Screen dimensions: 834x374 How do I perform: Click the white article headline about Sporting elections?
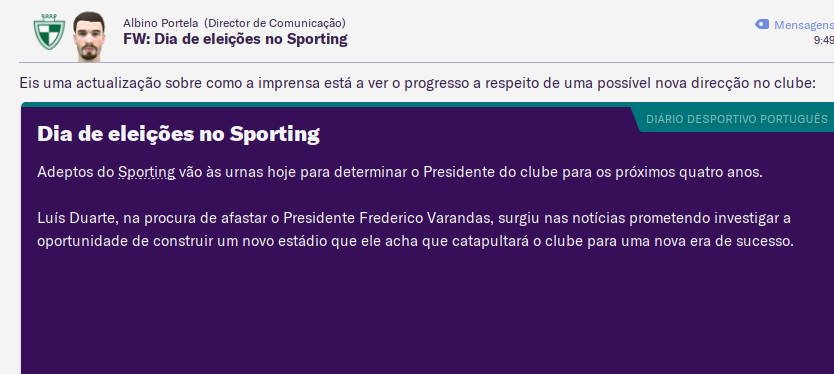pyautogui.click(x=178, y=135)
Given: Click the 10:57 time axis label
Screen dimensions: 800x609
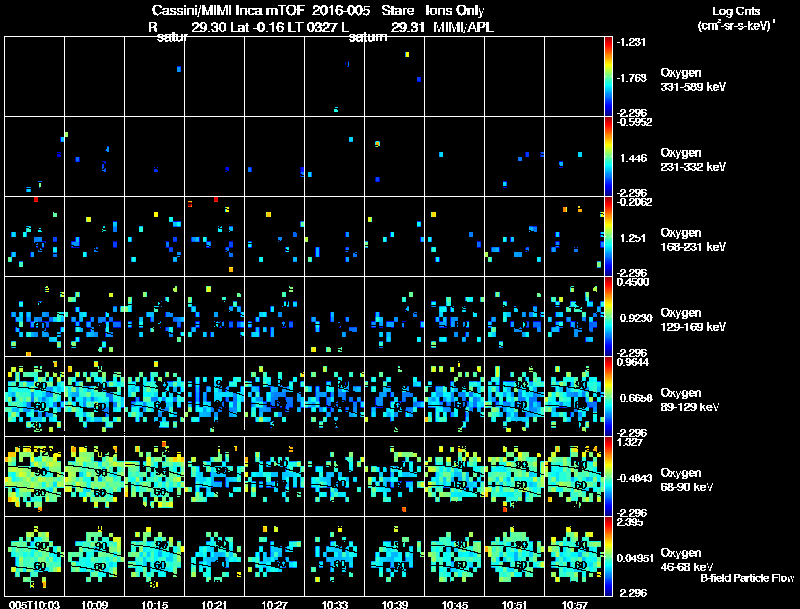Looking at the screenshot, I should 574,604.
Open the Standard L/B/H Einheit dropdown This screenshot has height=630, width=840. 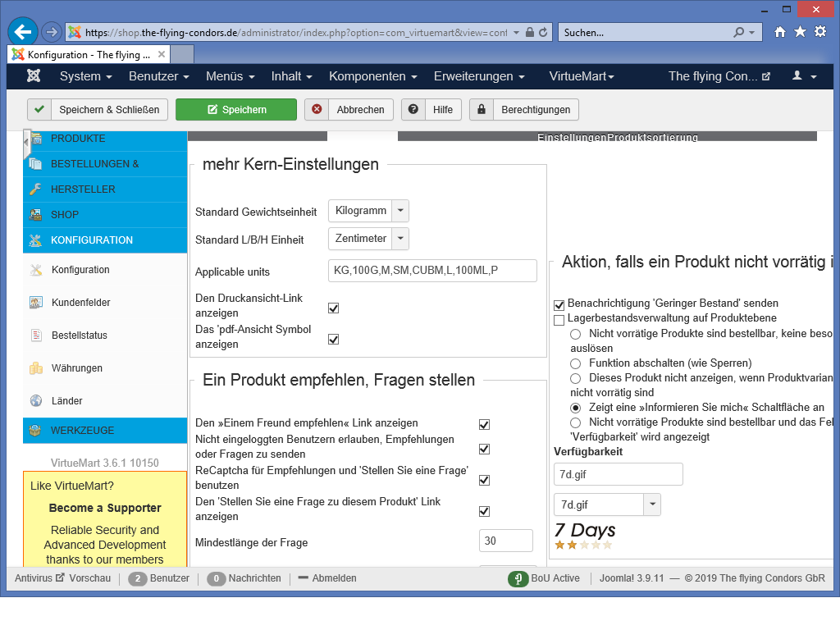[x=368, y=239]
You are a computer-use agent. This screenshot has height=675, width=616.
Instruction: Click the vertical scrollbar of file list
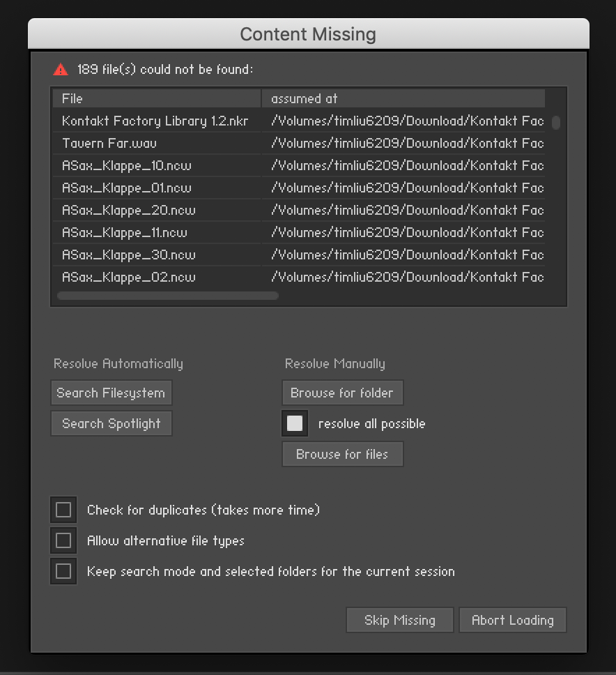[x=556, y=123]
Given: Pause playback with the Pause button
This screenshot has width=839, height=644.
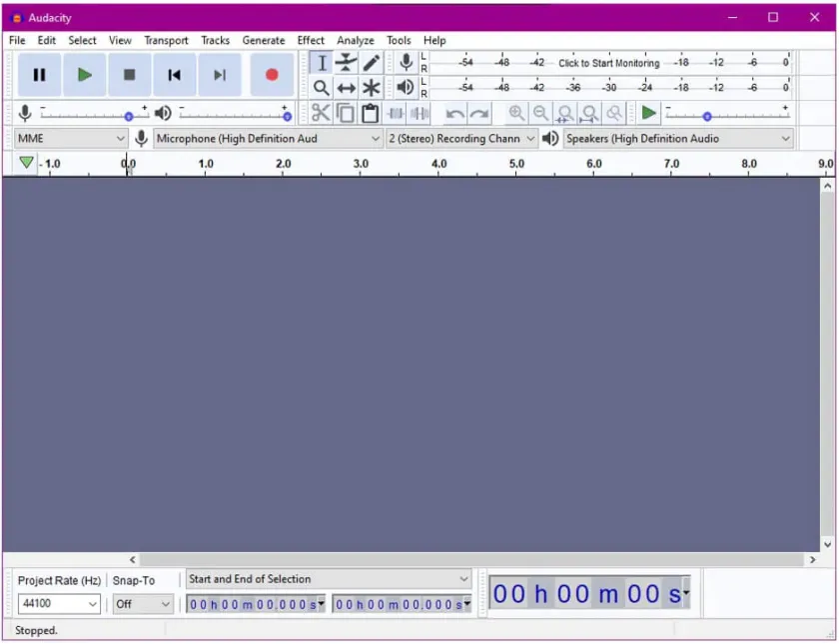Looking at the screenshot, I should 40,75.
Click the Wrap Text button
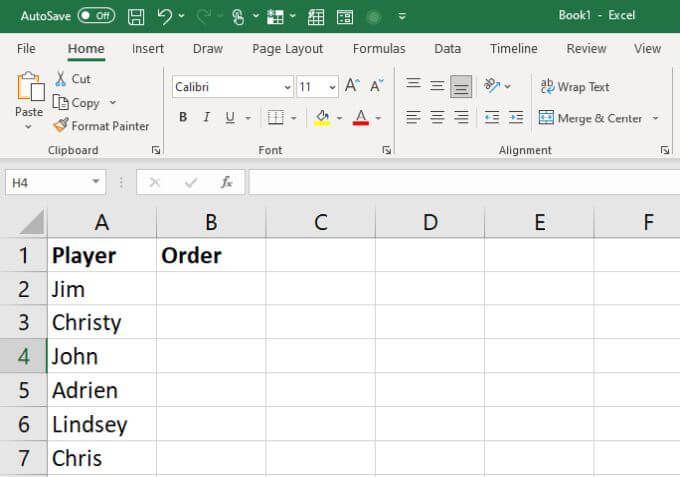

::::::

▸ **EXERCISE DIRECTIONS**: Each line from the one that holds "This screenshot has width=839, height=644." through the final line of the data must be retyped exactly; the pictures must not appear.

▸ **ANSWER TO THIS EXERCISE**:
This screenshot has width=839, height=644.
Looking at the screenshot, I should 40,75.
Click the Wrap Text button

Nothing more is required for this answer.